Só então percebi que tinha adormecido no banco. Torci para que meus cabelos não estivessem tão bagunçados e nem minhas roupas tão amarrotadas. Passei as mãos no rosto, totalmente constrangida.

- Você precisa de uma ajudante? - falei tão rápido que mal tive tempo de respirar - Eu posso fazer qualquer coisa. Só preciso de um lugar pra dormir.

A mulher me mediu da cabeça aos pés. Olhou para minha mochila rapidamente e depois voltou seu olhar para mim. Parecia ponderar sobre o meu pedido. E inesperadamente, estendeu a caneca que estava em suas mãos, oferecendo-me.

- Como você se chama, mocinha? - ela parecia estar interessada em toda aquela cena.

- Maria. Maria Rodríguez. - suspirei enquanto negava a caneca. Tentei fazer a minha melhor cara de triste, de repente ela se compadecia de mim. Quem sabe?

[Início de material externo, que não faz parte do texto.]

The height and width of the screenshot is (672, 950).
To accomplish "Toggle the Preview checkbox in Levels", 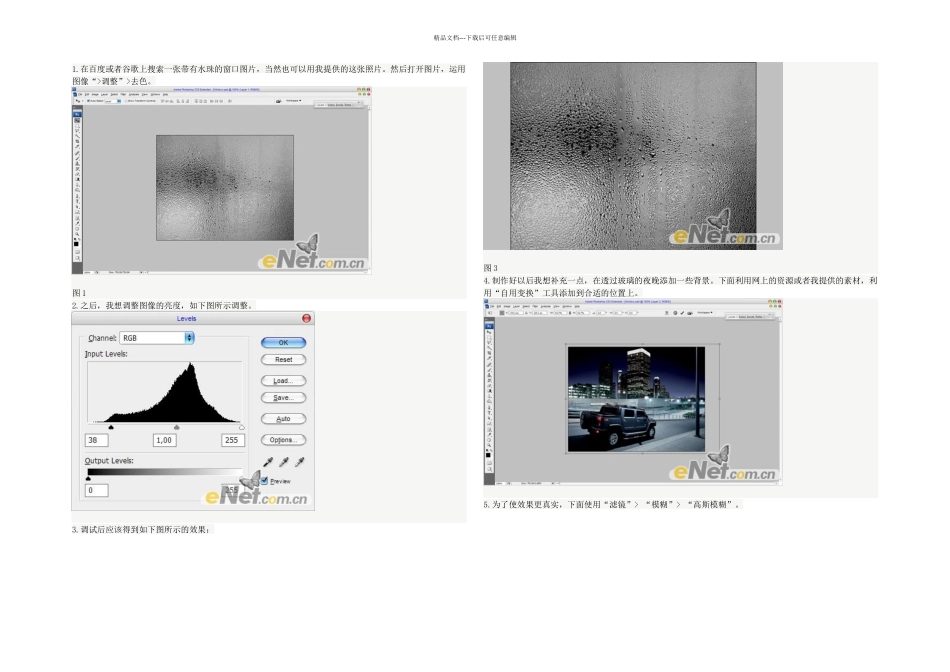I will point(265,481).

- Vamos entrar. Você pode passar a noite, mas amanhã quero que me mostre o que sabe fazer, e aí decido se fica ou não. - ela falou seriamente, olhando firme para mim. Balancei a cabeça, tentando expressar o quanto estava agradecida.

Logo depois daquela noite, mostrei tudo o que poderia e conseguia fazer. Meu trabalho era arrumar os quartos - ou tudo o que precisava ser arrumado - e ficar na cozinha, como ajudante. Aos poucos, fui ganhando a confiança de Kynthia e de todos os empregados do hotel.

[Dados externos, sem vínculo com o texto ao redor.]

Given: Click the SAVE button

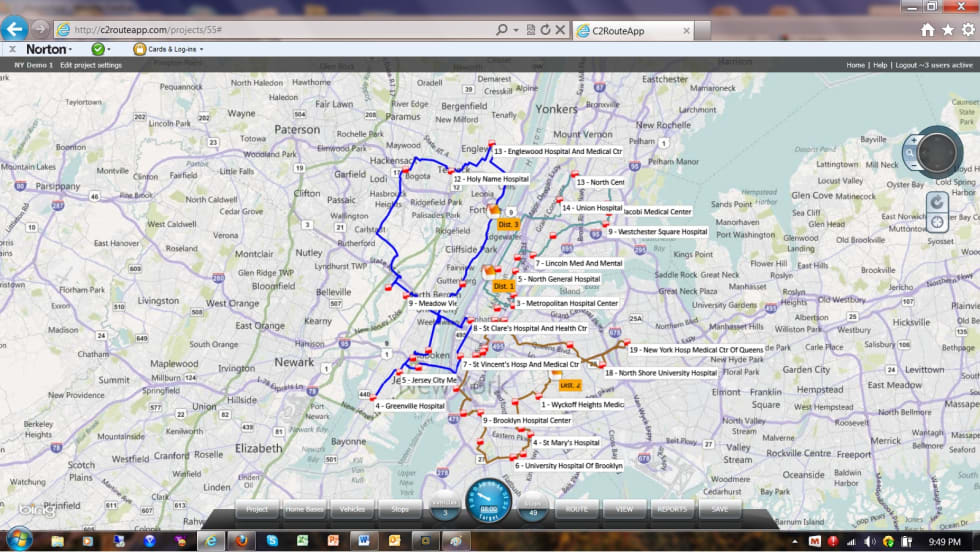Looking at the screenshot, I should point(719,509).
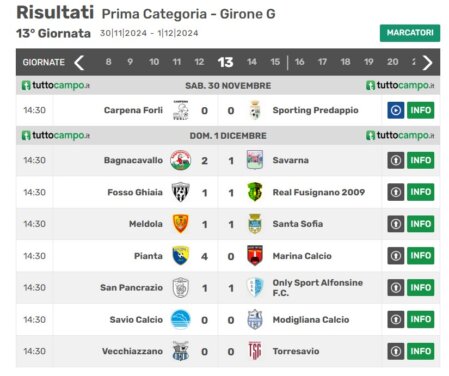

Eu sou eternamente por Kynthia ter me dado uma chance naquela noite. Se não fosse por ela, teria voltado para a Espanha ou ainda estaria vagando pelo mundo, sem um lugar para chamar de lar.

Ela era uma mulher de sessenta e nove anos, sozinha, com seus cabelos loiros e grisalhos e pele enrugada. Gerenciava o hotel por conta própria, não tinha família por perto. Em uma noite de conversa, contou-me que sua filha e seu marido morreram num acidente de barco e, por isso, nunca mais saiu da ilha.

Com o tempo eu percebi que mãe não é só quem te coloca no mundo. É quem te acolhe quando você mais precisa, quando está com medo. É quem cuida de você quando mais precisa e, ao passar dos anos, enxerguei em Kynthia tudo o que não enxergava em minha mãe.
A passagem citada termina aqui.